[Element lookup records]
______________________________

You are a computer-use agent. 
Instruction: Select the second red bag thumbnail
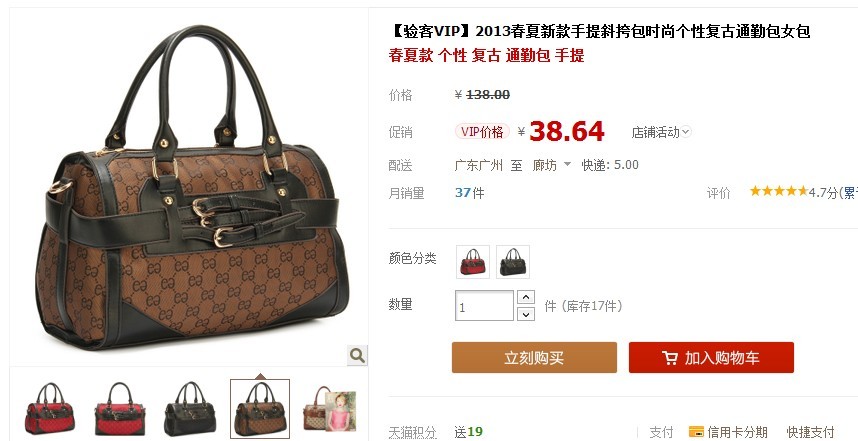point(120,408)
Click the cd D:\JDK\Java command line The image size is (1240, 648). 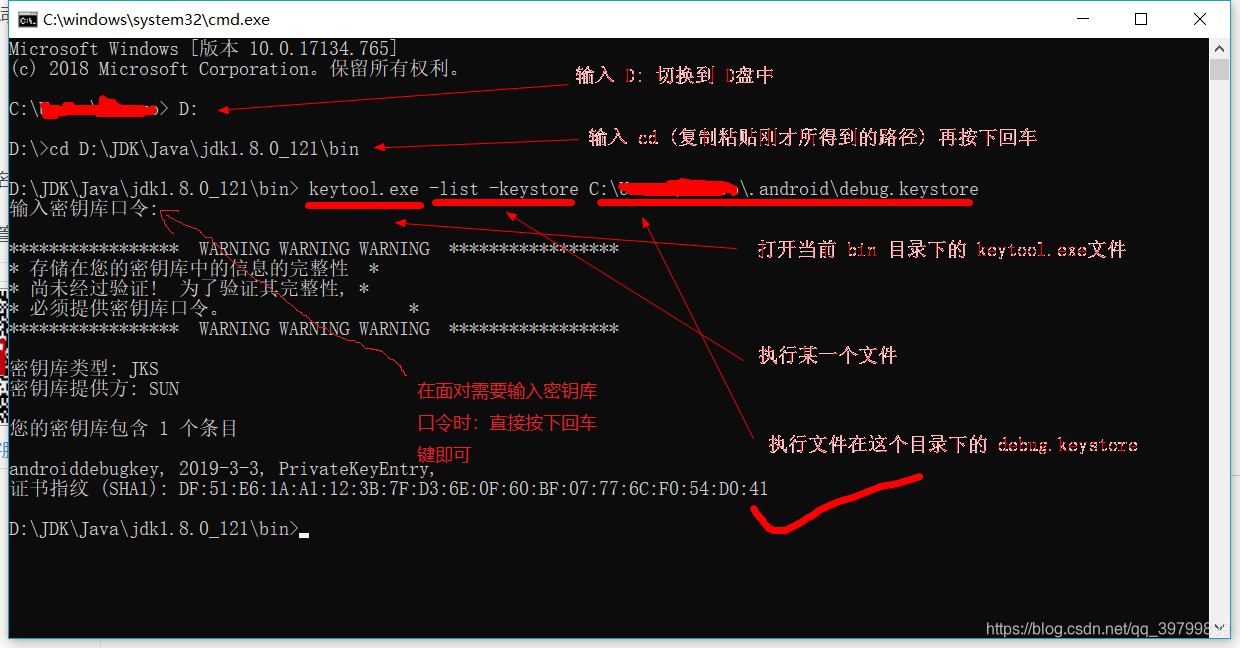(x=184, y=149)
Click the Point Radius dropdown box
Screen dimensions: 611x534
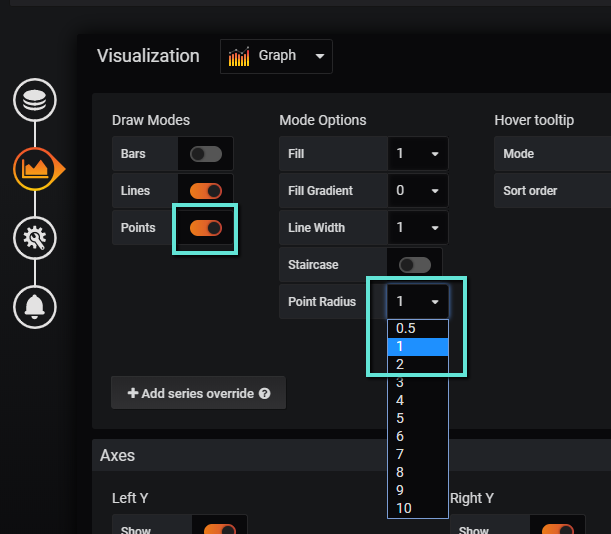pyautogui.click(x=417, y=301)
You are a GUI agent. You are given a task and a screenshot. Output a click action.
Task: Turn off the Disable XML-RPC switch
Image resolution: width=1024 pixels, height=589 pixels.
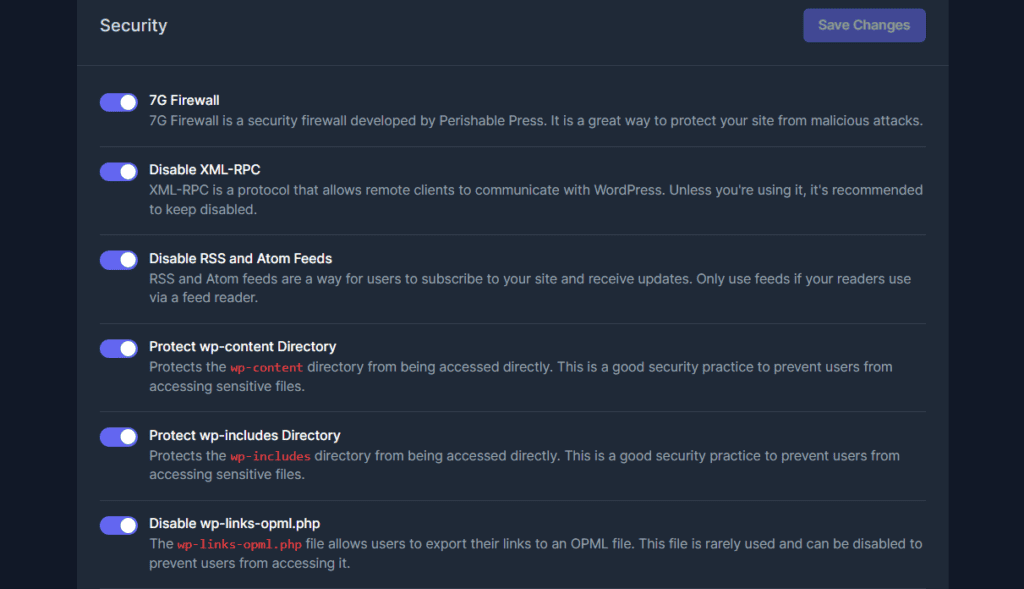pyautogui.click(x=118, y=171)
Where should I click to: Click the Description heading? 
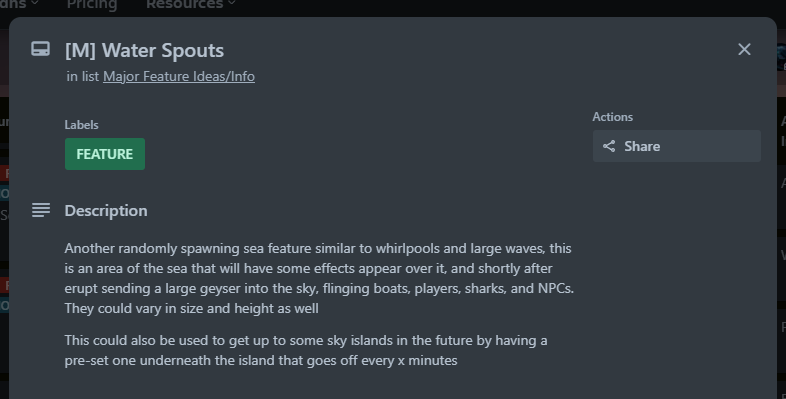(x=106, y=211)
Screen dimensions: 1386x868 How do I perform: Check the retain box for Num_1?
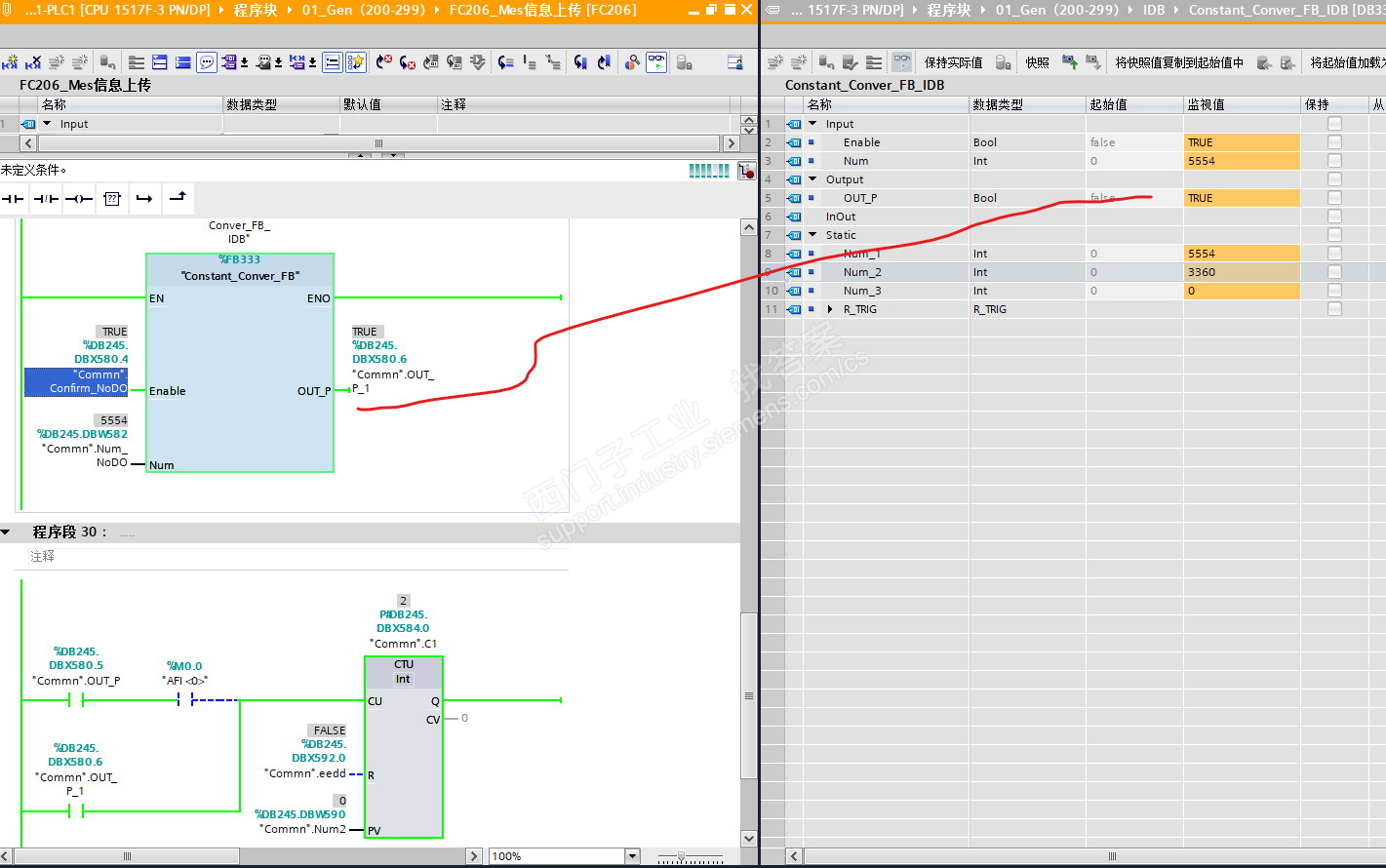1334,254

______________________________

Output the lines as a Markdown table with the columns Nr and Line, starting with the line with "Where should I" and continuing through the last line, both included. Skip blank lines and leave the pictures out.

# OUTPUT BELOW
| Nr | Line |
|---|---|
| 1 | Where should I click to: Click the Description heading?  |
| 2 | (x=106, y=211) |
| 3 | Screen dimensions: 1386x868 How do I perform: Check the retain box for Num_1? |
| 4 | 1334,254 |